Russlands Blockade der Schwarzmeerhäfen der Ukraine hat dem Land den Vorteil genommen, den es einst gegenüber anderen Getreide exportierenden Ländern hatte. Die Transitkosten, die jetzt vier- bis sechsmal höher sind als das Vorkriegsniveau, haben die Getreideproduktion unerschwinglich teuer gemacht. Hohe Kosten für Kraftstoff, Düngemittel und hochwertiges Saatgut tragen nur zu den Leiden der Landwirte bei. Die meisten müssen ihr Getreide mit Verlust verkaufen. Die Landwirte reagieren darauf, indem sie weniger säen, sagte Andrii Vadaturskyi, CEO von Nibulon, einer führenden ukrainischen Getreidefirma. "Niemand achtet auf die Tatsache, dass in diesem Jahr bereits 40 % weniger Weizen gesät wurde, und wir erwarten, dass in der Ukraine 50 % weniger Mais gesät wird", sagte er und stützte sich auf Daten von 3.000 Landwirten. Nibulon zahlte einst durchschnittlich 12 Dollar, um eine Tonne Getreide aus der südlichen Hafenstadt Odessa zu verschiffen. Jetzt zahlt es 80 bis 100 Dollar pro Tonne, sagte Vadaturskyi,
Derzeit laufen Verhandlungen über die Erneuerung des von den Vereinten Nationen vermittelten Abkommens, das es ukrainischem Getreide ermöglicht, drei Häfen am Schwarzen Meer sicher zu verlassen. Verlader sagen, dass der Deal nicht effizient funktioniert. Russische Inspektionen verursachen lange Wartezeiten für Schiffe, heben Gebühren an und machen den Seeweg teuer und unzuverlässig, sagen ukrainische Getreideverlader. Russland bestreitet die Verlangsamung der Inspektionen. "Wir hatten einige Schiffe, die fast 80 Tage in der Warteschlange warteten, nur um beladen zu werden", sagte Vadaturskyi von Nibulon. "Jemand muss dieses Geld verlieren, entweder der Käufer, der Eigentümer des Schiffes oder der Händler." Transitrouten durch Europa sind offen, auch wenn Polen, Rumänien, die Slowakei, Bulgarien und Ungarn ukrainischen Weizen, Mais und einige andere Produkte wegen Bedenken hinsichtlich der Gewinne ihrer eigenen Landwirte vorübergehend verboten haben.

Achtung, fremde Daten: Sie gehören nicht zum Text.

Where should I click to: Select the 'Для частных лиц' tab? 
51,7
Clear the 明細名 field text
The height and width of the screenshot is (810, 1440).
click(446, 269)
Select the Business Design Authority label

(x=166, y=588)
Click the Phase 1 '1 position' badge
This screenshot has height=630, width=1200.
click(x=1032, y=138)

Aber diese Routen sind langsam und kostspielig. Die Seeschifffahrt machte Anfang des Jahres 75 % der ukrainischen Getreideexporte aus. In der Zwischenzeit riskieren einige Landwirte nicht, ihre Felder zu bepflanzen. Oleh Uskhalos Land in Potiomkyne ist überschwemmt mit Munition, die riesigen Weizenfarmen sind zu einem Friedhof verbrannter Ausrüstung geworden. In einem ausgebombten Getreideschuppen liegen Berge von Weizenkörnern – Ushkalos gesamte Vorkriegsernte –, die unter der Sonne verrotten. "Wir können noch ein Jahr weitermachen", sagte er. Danach weiß er es nicht mehr. Er hofft auf staatliche Entschädigung. "Ich kann meine Arbeiter nicht auf ein Feld schicken, wo ich weiß, dass es Minen und Bomben gibt", sagte Uskhalo. "Um jemanden zu schicken, um sich in die Luft zu sprengen? Ich kann das nicht."
Er stößt auf den Widerstand seiner Angestellten, die darauf aus sind, Geld zu verdienen. "Die Traktorfahrer sagen: ‚Wir können gehen, wir können ein Dokument unterschreiben, dass wir die volle Verantwortung übernehmen'", sagte Uskhalo. Es ist zu riskant, sagte er ihnen. In der Ferne sieht er einen Traktor mit Scheibenfräsen, einer Art Pflug. "Ich frage mich, ob es Wolodymyr Mykolaiovych ist", sagte er und bezog sich auf Zaiets. "Alles, was es braucht, ist, dass eine dieser Scheiben eine Mine trifft, und das war’s."